GRPO is used for optimization with the verification reward \(r(y, y') = \mathbb{I}[\text{ans}(y') = y]\). KL divergence constrains deviation from the reference policy. Experiments are conducted on Qwen3-8B and Llama-3.1-8B-Instruct.

Key Experimental Results

Main Results

Method General Medical Gain Rare Disease Gain Per-sample API Token Cost
HuatuoGPT-O1 Moderate <3% High (long reasoning chains)
MedReason Moderate <3% High
Fully Supervised GRPO Moderate <3% Low
MedSSR (Llama) +3.91% +5.93% Low (questions only)
MedSSR (Qwen3) Significant Breaks 3% ceiling Low

Ablation Study

Configuration General Rare Disease Note
Full MedSSR Best Best Complete framework
w/o knowledge injection Degraded Significantly degraded Insufficient rare disease data ratio
w/o self-supervised RL stage Degraded Degraded Lacks broad coverage from synthetic data
w/o pseudo-label filtering Degraded Degraded Noisy labels impair training
Single-stage mixed training Below two-stage Below two-stage Validates necessity of curriculum design

Key Findings

  • MedSSR is the first method to surpass the +3% improvement ceiling on rare disease tasks, achieving +5.93%.
  • Synthesizing only questions (without reasoning chains) effectively improves reasoning capability at substantially reduced cost.
  • The two-stage semi-supervised RL curriculum outperforms single-stage mixed training, validating the "broad-then-precise" strategy.
  • The threshold \(\alpha\) for rare disease knowledge injection enables precise control over data distribution.
  • MedSSR comprehensively outperforms existing methods across 10 medical benchmarks.

Highlights & Insights

  • Synthesizing questions only, not answers: The approach elegantly simplifies the high-cost "question + reasoning chain" synthesis into low-cost "question-only" synthesis, leveraging the policy model's own reasoning capability to generate answers, substantially reducing reliance on closed-source APIs.
  • Bootstrapped pseudo-label learning: Using the model's own majority voting to generate pseudo-labels is an elegant bootstrapping strategy that ensures training data is aligned with the model's capability.
  • Distribution-controllable data synthesis: Precisely controlling the proportion of rare disease data via the threshold \(\alpha\) provides a direct tool for addressing the long-tail distribution problem in the medical domain.

Limitations & Future Work

  • Pseudo-label quality depends on the policy model's own capability—if the model is entirely unfamiliar with certain rare diseases, pseudo-labels may be unreliable.
  • The coverage of the rare disease knowledge base may be limited; high-quality questions for uncovered rare diseases remain difficult to generate.
  • Validation is conducted only on 8B-scale models; the effectiveness on larger models remains unknown.
  • The diversity of synthesized questions is constrained by the quality and quantity of seed questions.
  • vs.
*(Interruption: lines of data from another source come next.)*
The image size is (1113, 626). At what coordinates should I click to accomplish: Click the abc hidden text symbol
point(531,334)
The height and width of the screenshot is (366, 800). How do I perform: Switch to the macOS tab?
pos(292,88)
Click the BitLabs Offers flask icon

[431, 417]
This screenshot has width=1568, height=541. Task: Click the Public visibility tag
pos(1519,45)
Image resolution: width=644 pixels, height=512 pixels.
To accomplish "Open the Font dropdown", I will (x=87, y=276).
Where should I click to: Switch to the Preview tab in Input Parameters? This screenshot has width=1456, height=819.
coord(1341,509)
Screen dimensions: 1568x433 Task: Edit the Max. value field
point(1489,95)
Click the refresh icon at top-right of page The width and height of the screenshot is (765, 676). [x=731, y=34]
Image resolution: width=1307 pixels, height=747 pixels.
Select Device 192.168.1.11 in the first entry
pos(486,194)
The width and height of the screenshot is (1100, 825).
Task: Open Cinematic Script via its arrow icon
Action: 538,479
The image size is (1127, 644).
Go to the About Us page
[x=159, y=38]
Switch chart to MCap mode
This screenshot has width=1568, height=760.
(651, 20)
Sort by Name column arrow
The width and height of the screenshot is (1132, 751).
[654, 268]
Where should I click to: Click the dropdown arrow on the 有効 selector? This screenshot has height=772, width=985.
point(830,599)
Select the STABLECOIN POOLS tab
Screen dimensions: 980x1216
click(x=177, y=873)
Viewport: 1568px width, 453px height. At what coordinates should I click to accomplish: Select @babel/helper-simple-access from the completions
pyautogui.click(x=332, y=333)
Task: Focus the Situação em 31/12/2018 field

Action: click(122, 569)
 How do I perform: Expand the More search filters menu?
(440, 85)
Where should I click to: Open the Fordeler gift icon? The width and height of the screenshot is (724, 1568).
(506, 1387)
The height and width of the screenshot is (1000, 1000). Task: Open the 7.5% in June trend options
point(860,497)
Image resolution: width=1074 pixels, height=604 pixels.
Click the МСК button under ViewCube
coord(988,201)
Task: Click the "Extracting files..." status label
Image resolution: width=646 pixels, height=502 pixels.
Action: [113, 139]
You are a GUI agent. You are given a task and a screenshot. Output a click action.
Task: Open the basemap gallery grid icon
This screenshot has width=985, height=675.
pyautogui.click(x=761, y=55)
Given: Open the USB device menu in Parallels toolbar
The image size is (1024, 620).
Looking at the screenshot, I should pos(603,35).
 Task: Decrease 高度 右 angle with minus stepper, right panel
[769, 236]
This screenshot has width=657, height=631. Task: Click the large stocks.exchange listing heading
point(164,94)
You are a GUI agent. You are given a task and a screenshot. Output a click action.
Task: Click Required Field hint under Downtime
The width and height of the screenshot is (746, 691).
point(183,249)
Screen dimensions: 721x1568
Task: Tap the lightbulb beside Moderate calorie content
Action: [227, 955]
HuatuoGPT-O1: Distills GPT-4o reasoning chains via SFT + RL at high cost with limited rare disease improvement. MedSSR synthesizes only questions at low cost with significant rare disease gains.
  • vs. MedReason: Uses knowledge graphs to improve factual accuracy of CoT generation but still relies on long-chain distillation. MedSSR ensures accuracy at the synthesis stage directly through knowledge injection.
  • vs. Self-Instruct: A general-purpose self-instruction synthesis method; MedSSR augments it with knowledge retrieval and distribution control tailored to the medical domain.

Rating

  • Novelty: ⭐⭐⭐⭐ The combination of "question synthesis + self-pseudo-labeling + semi-supervised RL" constitutes a novel and efficient paradigm.
  • Experimental Thoroughness: ⭐⭐⭐⭐⭐ Ten medical benchmarks, two base models, comprehensive ablations and comparisons.
  • Writing Quality: ⭐⭐⭐⭐ Clear motivation and precise problem framing (the 3% rare disease ceiling).
  • Value: ⭐⭐⭐⭐⭐ Provides a practical and efficient solution to the data scarcity problem in medical LLMs.